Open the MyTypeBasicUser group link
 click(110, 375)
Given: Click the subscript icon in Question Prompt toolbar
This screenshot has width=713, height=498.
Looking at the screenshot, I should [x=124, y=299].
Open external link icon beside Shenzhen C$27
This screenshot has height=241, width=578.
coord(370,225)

——

# EXERCISE
Repeat every one of the records above, line for line and word for word.

# REPLY
Open the MyTypeBasicUser group link
 click(110, 375)
Given: Click the subscript icon in Question Prompt toolbar
This screenshot has width=713, height=498.
Looking at the screenshot, I should [x=124, y=299].
Open external link icon beside Shenzhen C$27
This screenshot has height=241, width=578.
coord(370,225)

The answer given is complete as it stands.